Provided passage.
○ ○ ○ ○

Back in June 2018, a makeshift memorial was set up outside Milwaukee District 4 police station to mourn the loss of 23-year-old Officer Charles Irvine Jr., who was killed in a violent crash while on duty. Amongst the colorful flowers and gifts placed on top of a squad car, there was a heartwarming note written by 12-year-old Avant Turner.
Turner, a sixth-grader at Carmen School of Science and Technology near District 4, saw the squad car flipping over on T.V.
However, he did not have the slightest idea Officer Irvine was driving in the squad car.
As Irvine chased down suspect Ladell Harrison, Irvine lost control of his vehicle, and it flipped as many as 20 times near 76th and Silver Spring Drive on June 7, 2018, FOX 6 reported. The officer was thrown from the car, and sadly, he didn’t survive.
MPD Officer Charles G. Irvine Jr. 2/16/1995-6/7/2018We will never forget. May he Rest In Peace.

○ ○ ○ ○

Data records.
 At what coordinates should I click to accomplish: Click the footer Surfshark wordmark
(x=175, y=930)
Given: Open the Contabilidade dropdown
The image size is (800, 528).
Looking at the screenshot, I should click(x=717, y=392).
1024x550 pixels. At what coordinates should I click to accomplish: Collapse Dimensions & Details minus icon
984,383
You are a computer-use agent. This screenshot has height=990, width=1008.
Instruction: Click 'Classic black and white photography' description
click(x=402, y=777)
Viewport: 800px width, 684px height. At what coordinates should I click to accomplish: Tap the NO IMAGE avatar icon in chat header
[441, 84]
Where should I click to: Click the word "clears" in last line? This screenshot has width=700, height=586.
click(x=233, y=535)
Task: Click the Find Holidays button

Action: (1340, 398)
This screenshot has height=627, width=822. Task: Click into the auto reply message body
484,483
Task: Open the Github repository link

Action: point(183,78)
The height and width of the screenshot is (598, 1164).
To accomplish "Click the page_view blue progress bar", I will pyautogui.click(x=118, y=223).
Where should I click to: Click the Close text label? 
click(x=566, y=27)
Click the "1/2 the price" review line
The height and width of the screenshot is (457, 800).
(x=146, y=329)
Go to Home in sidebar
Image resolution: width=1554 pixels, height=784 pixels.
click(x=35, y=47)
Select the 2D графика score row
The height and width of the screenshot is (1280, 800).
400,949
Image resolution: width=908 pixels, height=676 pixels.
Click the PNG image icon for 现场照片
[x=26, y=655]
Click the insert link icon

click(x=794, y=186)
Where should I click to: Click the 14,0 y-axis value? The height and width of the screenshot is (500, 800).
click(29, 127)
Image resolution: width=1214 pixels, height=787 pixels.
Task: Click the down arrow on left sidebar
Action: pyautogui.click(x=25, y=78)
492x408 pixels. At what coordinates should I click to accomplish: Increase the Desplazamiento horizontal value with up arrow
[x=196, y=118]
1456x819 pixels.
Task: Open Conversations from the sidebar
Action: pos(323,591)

○ ○ ○ ○

Problem statement.
List every person named in the passage about the Milwaukee police officer's fatal crash.

Written response.
- Officer Charles Irvine Jr. (Charles G. Irvine Jr.)
- Avant Turner
- Ladell Harrison